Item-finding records
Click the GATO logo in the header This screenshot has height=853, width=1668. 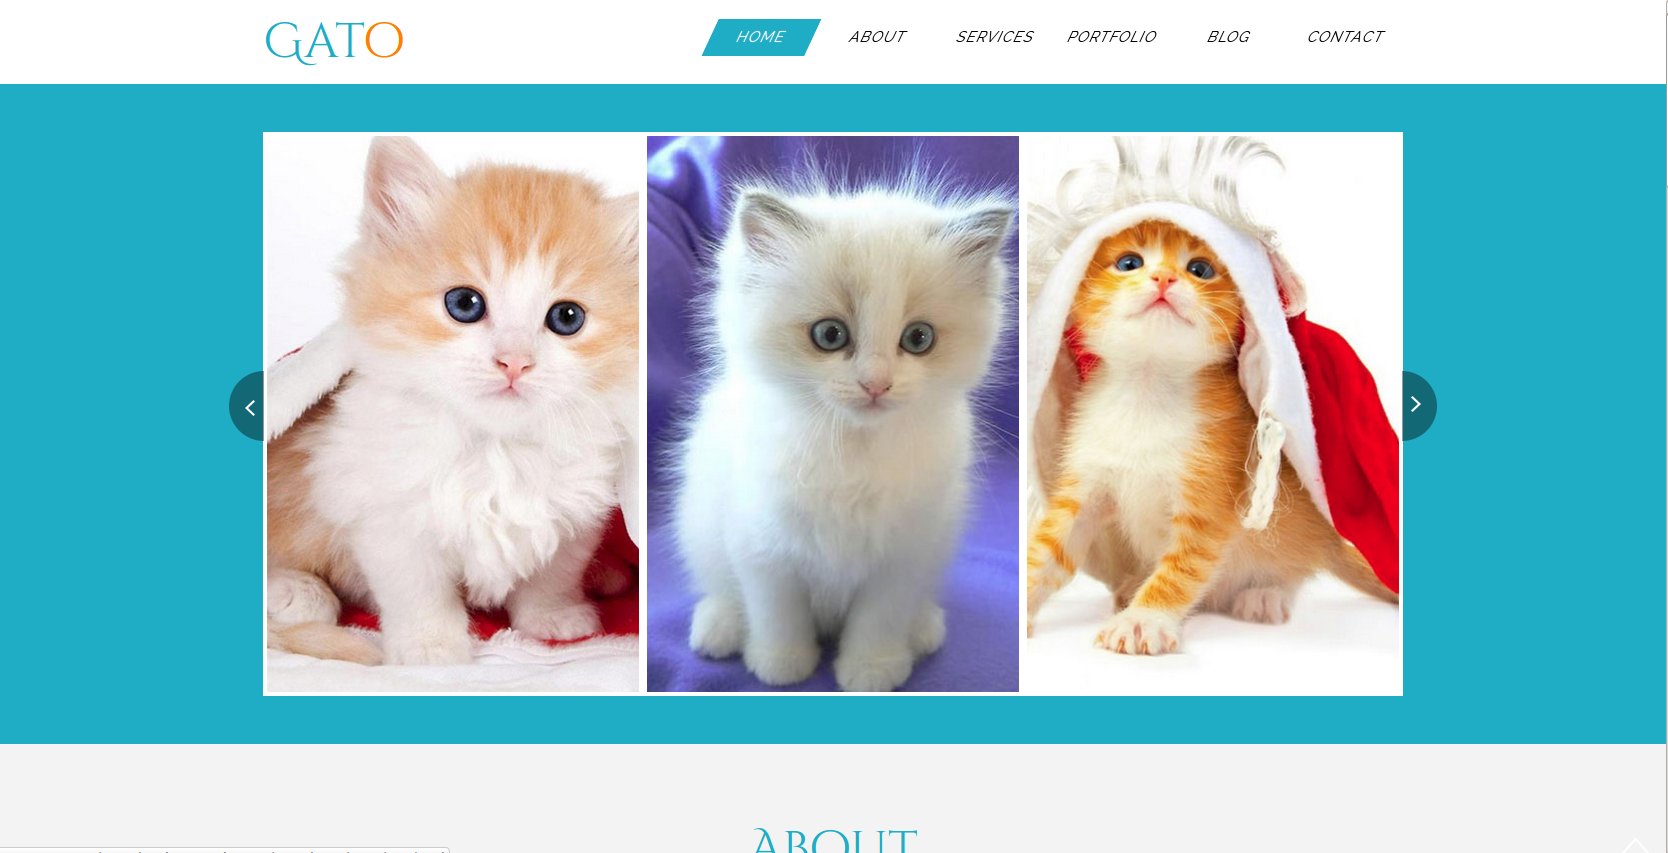(334, 42)
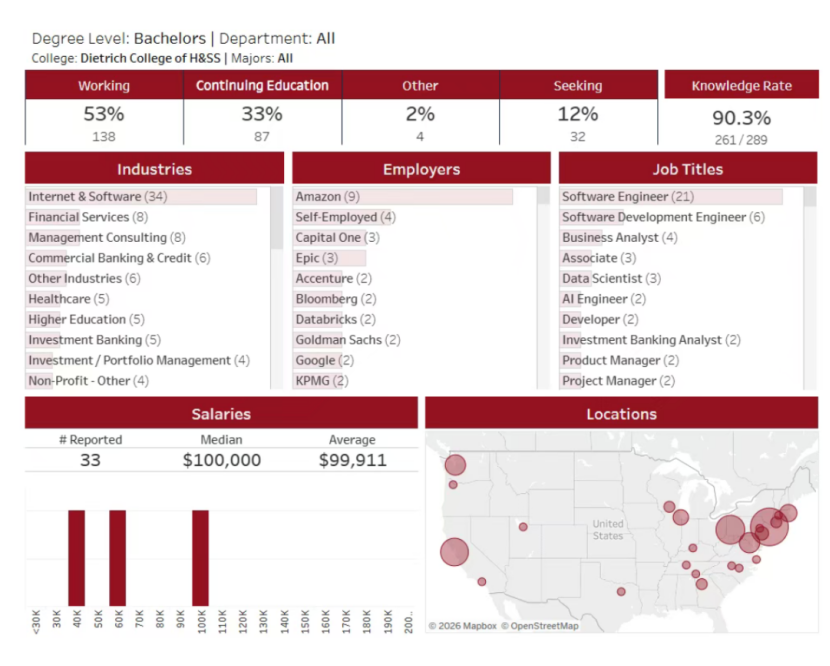Image resolution: width=830 pixels, height=666 pixels.
Task: Click the Seeking 12% status tile
Action: (578, 113)
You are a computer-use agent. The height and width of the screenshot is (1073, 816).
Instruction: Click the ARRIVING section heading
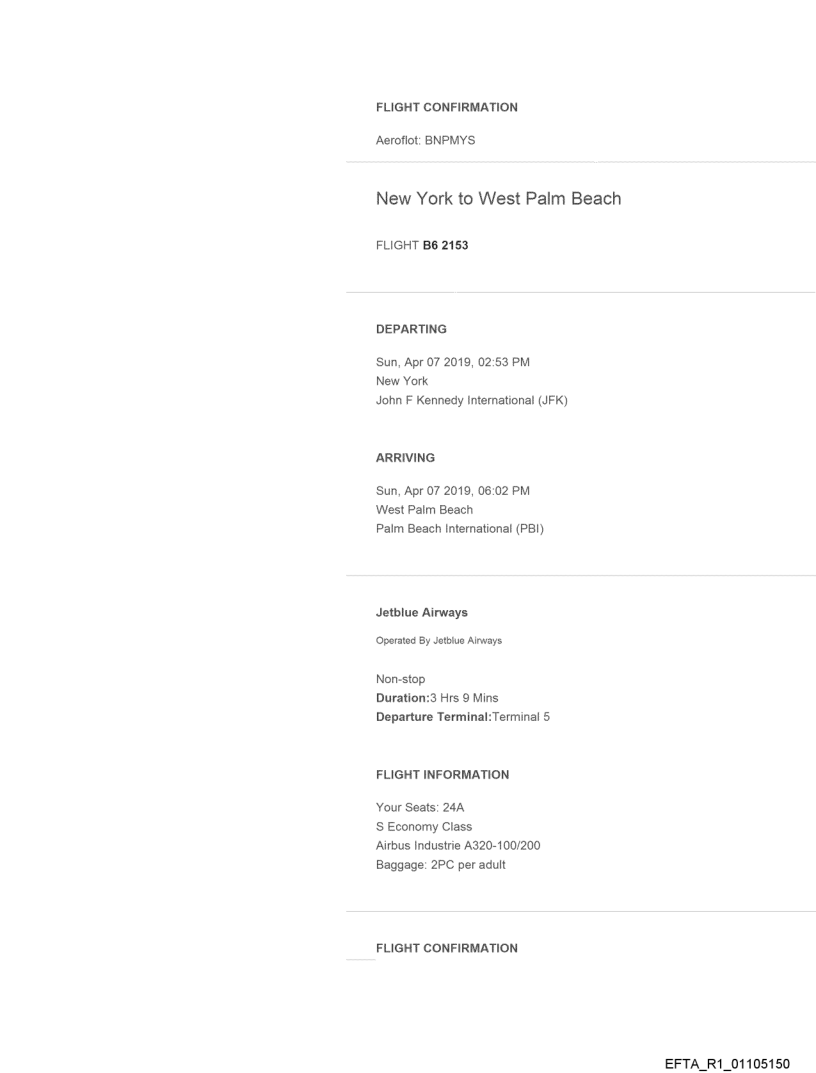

EXERCISE REQUIREMENTS:
Lay out the lines of the records as a numbered list, starting at the line containing "You are a computer-use" and running through the end of the records. Skip blank lines and omit the pictures.

EXERCISE SOLUTION:
1. You are a computer-use agent. The height and width of the screenshot is (1073, 816).
2. Instruction: Click the ARRIVING section heading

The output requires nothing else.